The field of T cell development has rapidly progressed and expanded to incorporate new sources and applications thanks to the refinement of T cell generation strategies. To date, the most reliable source of T cell generation in vitro still remains the HSPC. However, one of the most significant limitations of HSPC-based T cell production is the small number of HSPCs that can be harvested from individuals. Major strides have been made in the field to address this problem by focusing on the expansion of HSPCs through the use of small molecules like SR1/UM171.

After HSPCs, one of the most promising sources of T cell generation is the PSC. The potential of these cells for clinical as well as academic study of T cell development is impressive. However, one of the largest obstacles in using PSCs as robust sources of T lymphopoiesis remains our lack of understanding of how to truly recapitulate hematopoietic development in vitro. In order to be able to generate T cells from PSC-derived precursors, one must first understand how to generate a physiologically relevant and stable HSPC in vitro.
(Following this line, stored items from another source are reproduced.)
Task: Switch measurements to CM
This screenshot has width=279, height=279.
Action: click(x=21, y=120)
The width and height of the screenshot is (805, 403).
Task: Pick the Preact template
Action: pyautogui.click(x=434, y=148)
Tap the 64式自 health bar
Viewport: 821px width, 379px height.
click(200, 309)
iPSC-derived T lymphopoiesis faces similar impediments as ESC-derived T lymphopoiesis, however, this difficulty is compounded by the preservation of the epigenetic memory of these cells. De-methylating agents are currently being explored as potential solutions to this problem. However, it is important to note that T cell-derived iPSCs produce abundant T cell progeny with full functionality. In fact, iPSC-derived T cells, combined with other gene editing technologies, have already shown anti-tumor immunogenicity and may become a powerful immunotherapeutic tool in the clinic.

Outstanding Questions.

  • Will proT cell injection prove to be clinically relevant for improving the success of HSPC engraftment?

  • Cell-free in vitro systems would represent an important tool for the clinical production of T cells. What are the niche requirements that need to be fulfilled to efficiently support T lineage differentiation?

  • SR1 allows the mobilization of a clinically relevant number of HPSCs. What is the mechanism behind SR1-mediated HSPC expansion? Is the T lineage capacity of these cells comparable to non-manipulated HSPCs?

  • How can PSC (ESC and iPSC) differentiation be improved to allow for T cell yields and outcomes comparable to HSPCs (CB or BM CD34+ progenitors)?

  • Can PSCs be manipulated in vitro to generate bona fide CD34+ HSPCs capable of engraftment?

  • Will iPSC technology prove to be safe and effective for therapeutic applications, generally and in the specific case of T cell production?

Trends.

  • The generation of T cells in vitro is an attractive tool to produce therapeutic agents in cancer immunotherapy and immunodeficiencies.

  • Better in vitro 3D, 2D, and particularly feeder-free systems could provide clinically relevant methods to generate and expand T cells for therapeutic applications.

  • Injection of T cell progenitors may potentially enhance the production of new donor-derived T cells following hematopoietic stem cell transplant (HSCT).

  • Genetic engineering of patient-derived or induced pluripotent stem cells (iPSC)-derived T cells with chimeric antigen receptors specific for tumor antigens has shown remarkable clinical promise in cancer immunotherapy.

  • Autologous cell types, such as iPSCs, may overcome histocompatibility issues, although their potential to generate T cells, is currently limited.